Applications that use the ramp driver can sometimes improve performance by using the D3DTBLEND_COPY texture-blending mode from the D3DTEXTUREBLEND enumerated type. This mode is an optimization for software rasterization; for applications using a HAL, it is equivalent to the D3DTBLEND_DECAL texture-blending mode.
Copy mode is the simplest form of rasterization and hence the fastest. When copy mode rasterization is used, no lighting or shading is performed on the texture. The bytes from the texture are copied directly to the screen and mapped onto polygons using the texture coordinates in each vertex. Hence, when using copy mode, your application's textures must use the same pixel format as the primary surface. They must also use the same palette as the primary surface.
If your application uses the monochromatic model with 8-bit color and no lighting, performance can improve if you use copy mode. If your application uses 16-bit color, however, copy mode is not quite as fast as using modulated textures; for 16-bit color, textures are twice the size as in the 8-bit case, and the extra burden on the cache makes performance slightly worse than using an 8-bit lit texture.

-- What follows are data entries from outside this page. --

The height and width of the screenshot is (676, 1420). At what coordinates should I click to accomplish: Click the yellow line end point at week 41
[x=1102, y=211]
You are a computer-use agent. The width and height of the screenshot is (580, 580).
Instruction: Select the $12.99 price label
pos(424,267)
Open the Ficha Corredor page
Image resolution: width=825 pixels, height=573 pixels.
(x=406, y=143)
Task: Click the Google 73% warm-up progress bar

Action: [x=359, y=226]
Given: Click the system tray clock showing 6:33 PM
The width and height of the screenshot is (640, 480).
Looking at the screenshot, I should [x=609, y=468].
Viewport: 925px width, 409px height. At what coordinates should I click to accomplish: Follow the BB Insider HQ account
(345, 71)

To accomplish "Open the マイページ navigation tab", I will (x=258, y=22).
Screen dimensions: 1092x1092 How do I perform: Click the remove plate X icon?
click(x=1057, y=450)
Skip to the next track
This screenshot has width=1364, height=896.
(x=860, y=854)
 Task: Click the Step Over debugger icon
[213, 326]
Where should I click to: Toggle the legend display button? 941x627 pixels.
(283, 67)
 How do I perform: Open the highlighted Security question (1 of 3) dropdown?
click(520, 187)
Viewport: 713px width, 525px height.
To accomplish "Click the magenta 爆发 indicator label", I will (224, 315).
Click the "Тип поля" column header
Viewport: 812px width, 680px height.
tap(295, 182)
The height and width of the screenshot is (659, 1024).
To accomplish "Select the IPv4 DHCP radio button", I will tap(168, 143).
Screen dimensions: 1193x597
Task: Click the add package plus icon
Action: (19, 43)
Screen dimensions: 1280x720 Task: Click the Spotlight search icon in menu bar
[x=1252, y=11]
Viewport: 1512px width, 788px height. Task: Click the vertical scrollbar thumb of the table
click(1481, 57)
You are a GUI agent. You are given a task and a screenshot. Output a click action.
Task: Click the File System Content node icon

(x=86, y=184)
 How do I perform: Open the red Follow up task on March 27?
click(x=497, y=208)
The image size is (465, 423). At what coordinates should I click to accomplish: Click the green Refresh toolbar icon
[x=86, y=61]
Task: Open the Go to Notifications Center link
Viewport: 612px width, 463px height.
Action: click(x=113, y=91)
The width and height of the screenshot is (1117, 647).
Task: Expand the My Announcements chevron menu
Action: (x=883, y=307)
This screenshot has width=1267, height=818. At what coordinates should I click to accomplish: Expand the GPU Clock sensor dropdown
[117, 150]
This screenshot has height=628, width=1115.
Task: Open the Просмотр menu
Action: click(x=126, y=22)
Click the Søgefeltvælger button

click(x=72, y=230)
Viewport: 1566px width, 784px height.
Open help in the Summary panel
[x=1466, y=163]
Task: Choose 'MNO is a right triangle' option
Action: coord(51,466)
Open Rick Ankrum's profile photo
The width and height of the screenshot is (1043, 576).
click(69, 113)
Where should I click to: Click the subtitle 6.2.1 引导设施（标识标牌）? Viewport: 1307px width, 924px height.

Copy mode implements only two rasterization options, z-buffering and chromakey transparency. The fastest mode is to simply map the texels to the polygons, with no transparency and no z-buffering. Enabling chromakey transparency accelerates the rasterization of invisible pixels because only the texture read is performed, but visible pixels will incur a slight performance degradation because of the chromakey test.
Enabling z-buffering incurs the largest performance degradation for 8 bit copy mode. When z-buffering is enabled, a 16 bit value has to be read and conditionally written per pixel. Even so, enabling z-buffering for copy mode can be faster than disabling it if the average overdraw goes over two and the scene is rendered in front-to-back polygon order.
If your scene has overdraw of less than 2 (which is very likely) you should not use z-buffering in copy mode. The only exception to this rule is if the scene complexity is very high. For example, if you have more than about 1500 rendered polygons in the scene, the sort overhead begins to get high. In that case, it may be worth considering a z-buffer again.
Direct3D is fastest when all it needs to draw is one long triangle instruction. Render state changes just get in the way of this; the longer the average triangle instruction, the better the triangle throughput. Therefore, peak sorting performance can be achieved when all the textures for a given scene are contained in only one texture map or texture page. Although this adds the restriction that no texture coordinate can be larger than 1.0, it has the performance benefit of completely avoiding texture state changes.
For normal simple scenes use one texture, one material, and sort the triangles. Use z-buffering only when the scene becomes complex.